The ISHTAR project was one of the European Union's Fourth Framework projects in Health Telematics. The material in this publication ranges from the ISHTAR White Paper, which provides an overview of the security issues in Healthcare for non-technical readers, to an appreciation of the security issues associated with the increasing use of middleware. It starts with the EC Data Protection Directive and follows on to the issues of liability in Healthcare Telematics. The problems in establishing an effective Incident Reporting scheme are explored together with the Verification activities that were used to explore the security guidelines across Europe. The ISHTAR Security Training course is described as well as the ISHTAR Security Manager, SecureMan, that resulted from the creation of a database of security measures in place of the paper-based previous work.
Shortly after joining the Health Telematics Applications Unit Directorate General XIII (as it was then called) of the European Commission I was charged with the responsibility of acting as Project Officer to the three projects working on security and legal issues in health telematics at that time. Coming from an academic legal background I had a ready understanding of some of the more arcane legal issues in health telematics, but I faced a very steep learning curve in the wider practical application of telematics in the day to day life of Health Care Establishments (HCEs).

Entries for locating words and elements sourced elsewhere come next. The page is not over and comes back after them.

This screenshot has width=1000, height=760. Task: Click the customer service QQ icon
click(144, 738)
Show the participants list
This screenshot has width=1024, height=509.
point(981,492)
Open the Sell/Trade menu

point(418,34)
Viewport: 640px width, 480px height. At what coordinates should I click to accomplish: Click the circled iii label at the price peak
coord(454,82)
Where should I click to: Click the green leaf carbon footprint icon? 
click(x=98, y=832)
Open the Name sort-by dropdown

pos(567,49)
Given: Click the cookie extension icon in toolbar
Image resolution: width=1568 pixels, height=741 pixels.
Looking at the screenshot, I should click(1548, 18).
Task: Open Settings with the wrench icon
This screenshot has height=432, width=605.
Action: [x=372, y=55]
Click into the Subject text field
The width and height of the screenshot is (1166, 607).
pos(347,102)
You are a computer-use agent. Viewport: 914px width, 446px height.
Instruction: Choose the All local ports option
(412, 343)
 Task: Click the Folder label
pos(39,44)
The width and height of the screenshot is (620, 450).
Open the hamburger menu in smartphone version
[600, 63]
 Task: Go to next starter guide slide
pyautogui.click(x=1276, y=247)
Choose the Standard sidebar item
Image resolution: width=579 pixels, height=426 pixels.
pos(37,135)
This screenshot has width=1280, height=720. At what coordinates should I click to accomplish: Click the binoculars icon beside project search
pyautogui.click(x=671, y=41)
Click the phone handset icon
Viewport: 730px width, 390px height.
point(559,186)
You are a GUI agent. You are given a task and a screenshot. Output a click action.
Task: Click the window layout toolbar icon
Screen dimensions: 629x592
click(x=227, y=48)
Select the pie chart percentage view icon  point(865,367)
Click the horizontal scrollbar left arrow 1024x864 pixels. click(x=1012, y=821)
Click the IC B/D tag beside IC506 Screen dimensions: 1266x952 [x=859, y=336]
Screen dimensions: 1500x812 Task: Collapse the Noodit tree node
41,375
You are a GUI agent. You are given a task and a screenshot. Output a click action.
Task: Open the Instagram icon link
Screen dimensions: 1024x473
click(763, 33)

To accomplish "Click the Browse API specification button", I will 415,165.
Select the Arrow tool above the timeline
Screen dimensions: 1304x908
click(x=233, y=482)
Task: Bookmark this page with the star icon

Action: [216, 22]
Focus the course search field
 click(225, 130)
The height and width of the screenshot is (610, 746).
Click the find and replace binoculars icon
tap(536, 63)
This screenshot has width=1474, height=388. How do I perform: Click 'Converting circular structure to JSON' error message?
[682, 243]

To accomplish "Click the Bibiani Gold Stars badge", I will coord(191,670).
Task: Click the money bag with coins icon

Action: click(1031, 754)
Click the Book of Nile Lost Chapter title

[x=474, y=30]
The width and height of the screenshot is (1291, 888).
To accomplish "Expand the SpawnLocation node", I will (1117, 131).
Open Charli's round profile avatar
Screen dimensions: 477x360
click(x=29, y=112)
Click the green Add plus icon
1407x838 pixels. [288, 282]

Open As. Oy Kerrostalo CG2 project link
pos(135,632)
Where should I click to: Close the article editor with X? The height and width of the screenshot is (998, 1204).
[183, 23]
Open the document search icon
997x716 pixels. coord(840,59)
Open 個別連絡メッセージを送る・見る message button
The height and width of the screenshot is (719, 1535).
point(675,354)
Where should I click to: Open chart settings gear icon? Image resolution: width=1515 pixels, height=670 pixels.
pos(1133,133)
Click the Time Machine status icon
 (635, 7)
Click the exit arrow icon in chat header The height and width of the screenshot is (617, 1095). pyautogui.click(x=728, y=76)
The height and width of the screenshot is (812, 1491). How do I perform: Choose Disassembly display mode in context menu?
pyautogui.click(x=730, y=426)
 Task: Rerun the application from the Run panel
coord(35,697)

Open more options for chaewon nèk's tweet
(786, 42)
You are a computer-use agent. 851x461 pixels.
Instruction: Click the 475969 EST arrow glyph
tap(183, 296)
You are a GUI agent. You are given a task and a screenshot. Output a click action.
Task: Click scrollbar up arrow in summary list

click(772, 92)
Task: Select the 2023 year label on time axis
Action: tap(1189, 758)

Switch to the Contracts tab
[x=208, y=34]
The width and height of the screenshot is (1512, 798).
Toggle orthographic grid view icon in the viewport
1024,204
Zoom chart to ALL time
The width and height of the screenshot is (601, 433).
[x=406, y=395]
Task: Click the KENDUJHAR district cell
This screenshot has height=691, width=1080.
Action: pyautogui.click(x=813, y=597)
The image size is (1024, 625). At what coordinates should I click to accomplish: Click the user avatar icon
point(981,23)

In this context ISHTAR came to me as a gift - it provided a readily accessible introduction to the wide range of issues which must be considered if HCEs are to meet the security challenges associated with a full implementation of Health Information Systems. Many of the lessons I learnt from ISHTAR are well reflected in the chapters of this volume and will provide the reader with a similar easily accessible introduction to the issues of security in health telematics applications.
This volume presents the results of the ISHTAR project, and to some extent of its predecessor, SEISMED, in a clear and accessible manner, covering the political and policy issues (see chapter one); legal issues (see chapters three and four), various technical issues (see secure architectures in chapter five and incident reporting schemes in chapter eight); the clinical perspective (see chapter two); as well as providing an introduction to the training and information needs and the ways in which such needs may be met through courses and WWW based information services. Each chapter is self-contained and serves well as a background document for anyone seeking to understand a given issue within security in health telematics.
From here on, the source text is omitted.